As everyone else involved in the accident drove away from the scene or was easily able to climb from his or her cars, Allmendinger needed to wait for the track’s safety team to flip his car over onto its wheels so he could safely get out.

The massive accident happened because Allmendinger, running third at the time, got into the back of Chase Elliott off turn 2. As Elliott’s car rocketed off the corner and onto the flatter straightaway, it washed up a few feet towards the outside wall.

As it did that, Allmendinger closed to the back of Elliott’s rear bumper and hit him in the left-rear corner. Once that contact was made, the wreck was on.

[Related: Ricky Stenhouse Jr. scores first Cup win at Talladega]

“[Leader Kyle Busch] and [Elliott] were kind of leading the two packs and [Kevin Harvick] was just on me,” Allmendinger said. “Once I got to Chase, I got loose. I barely tapped him. And then I tried to get off him but at that point it was too late.”

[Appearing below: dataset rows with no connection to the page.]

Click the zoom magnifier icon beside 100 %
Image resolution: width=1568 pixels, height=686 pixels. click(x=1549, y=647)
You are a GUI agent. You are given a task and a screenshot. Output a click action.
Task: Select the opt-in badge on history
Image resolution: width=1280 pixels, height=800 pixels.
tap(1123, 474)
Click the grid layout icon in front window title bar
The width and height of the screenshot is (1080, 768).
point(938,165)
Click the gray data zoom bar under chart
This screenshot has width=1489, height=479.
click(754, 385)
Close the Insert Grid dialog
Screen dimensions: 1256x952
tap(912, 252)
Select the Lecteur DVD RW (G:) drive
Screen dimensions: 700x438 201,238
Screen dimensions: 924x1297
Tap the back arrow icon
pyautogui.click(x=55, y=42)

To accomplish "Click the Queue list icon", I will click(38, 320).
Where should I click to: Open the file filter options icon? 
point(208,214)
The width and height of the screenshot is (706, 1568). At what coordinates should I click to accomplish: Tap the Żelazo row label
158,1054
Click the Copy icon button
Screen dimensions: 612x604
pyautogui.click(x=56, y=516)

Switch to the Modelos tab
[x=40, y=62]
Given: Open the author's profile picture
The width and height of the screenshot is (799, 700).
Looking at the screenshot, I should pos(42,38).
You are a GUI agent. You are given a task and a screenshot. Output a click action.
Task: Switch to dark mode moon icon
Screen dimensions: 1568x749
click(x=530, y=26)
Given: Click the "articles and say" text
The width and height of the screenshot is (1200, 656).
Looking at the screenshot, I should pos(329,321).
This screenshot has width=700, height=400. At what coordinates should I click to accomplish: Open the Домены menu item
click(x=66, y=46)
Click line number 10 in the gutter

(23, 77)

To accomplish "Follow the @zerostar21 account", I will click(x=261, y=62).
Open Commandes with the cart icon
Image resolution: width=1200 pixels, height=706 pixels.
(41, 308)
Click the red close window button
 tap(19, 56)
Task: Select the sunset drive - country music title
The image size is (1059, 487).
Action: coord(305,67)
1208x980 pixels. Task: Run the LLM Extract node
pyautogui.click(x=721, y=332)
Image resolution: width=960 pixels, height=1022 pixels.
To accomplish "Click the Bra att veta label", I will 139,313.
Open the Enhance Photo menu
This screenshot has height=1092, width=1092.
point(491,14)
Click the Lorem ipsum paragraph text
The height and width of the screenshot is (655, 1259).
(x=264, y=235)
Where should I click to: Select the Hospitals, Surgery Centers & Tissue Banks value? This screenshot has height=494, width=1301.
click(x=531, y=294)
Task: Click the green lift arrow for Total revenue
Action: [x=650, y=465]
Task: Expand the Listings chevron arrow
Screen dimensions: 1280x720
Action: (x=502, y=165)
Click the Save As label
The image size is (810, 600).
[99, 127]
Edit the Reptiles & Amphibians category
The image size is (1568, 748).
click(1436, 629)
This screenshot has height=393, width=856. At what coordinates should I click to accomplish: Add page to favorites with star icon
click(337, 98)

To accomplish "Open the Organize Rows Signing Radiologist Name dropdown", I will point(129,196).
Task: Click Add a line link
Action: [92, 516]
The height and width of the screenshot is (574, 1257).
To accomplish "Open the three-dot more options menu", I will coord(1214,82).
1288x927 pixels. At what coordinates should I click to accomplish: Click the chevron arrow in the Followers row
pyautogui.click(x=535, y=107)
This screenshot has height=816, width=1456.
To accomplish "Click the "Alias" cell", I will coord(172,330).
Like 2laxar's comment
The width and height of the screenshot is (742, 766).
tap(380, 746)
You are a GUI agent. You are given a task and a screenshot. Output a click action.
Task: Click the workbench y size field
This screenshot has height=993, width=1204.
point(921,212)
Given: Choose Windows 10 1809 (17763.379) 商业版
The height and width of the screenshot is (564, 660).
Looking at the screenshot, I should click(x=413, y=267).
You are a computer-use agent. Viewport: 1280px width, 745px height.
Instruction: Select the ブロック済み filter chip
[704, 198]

As Allmendinger uttered those quotes on the Fox broadcast, the network showed a replay of the accident. Harvick wasn’t very close to his back bumper at all.

Yeah, hindsight in a split-second crash like this is always more reflective than the instinctual thought process that led to the incident in the first place. But Cup Series drivers know that contact that isn’t flush with the rear bumper of the driver ahead of them can have severe consequences. Especially when a car like Elliott’s is moving sideways too.

• It was a bit jarring at first to see Danica Patrick congratulating boyfriend Ricky Stenhouse while wearing street clothes. Patrick was involved in the multi-car accident and had plenty of time to change and watch Stenhouse’s first Cup Series win.

• Stenhouse’s move to the bottom in the tri-oval on the final lap seemed incredibly risky. With Kyle Busch on the high side, Stenhouse moved to the bottom to block Jamie McMurray.

But Busch had more momentum than McMurray did and Stenhouse was forced to move back to the outside before the finish line to make sure Busch didn’t get around him.

Had Busch gotten a bigger run, Stenhouse’s move to the bottom would have been one he would have regretted for years. The high side tended to have more momentum through the tri-oval and Busch even blunted Stenhouse on the outside via side-drafting a lap before. Had he been able to get to the outside of Stenhouse before the finish line, Stenhouse could have been toast.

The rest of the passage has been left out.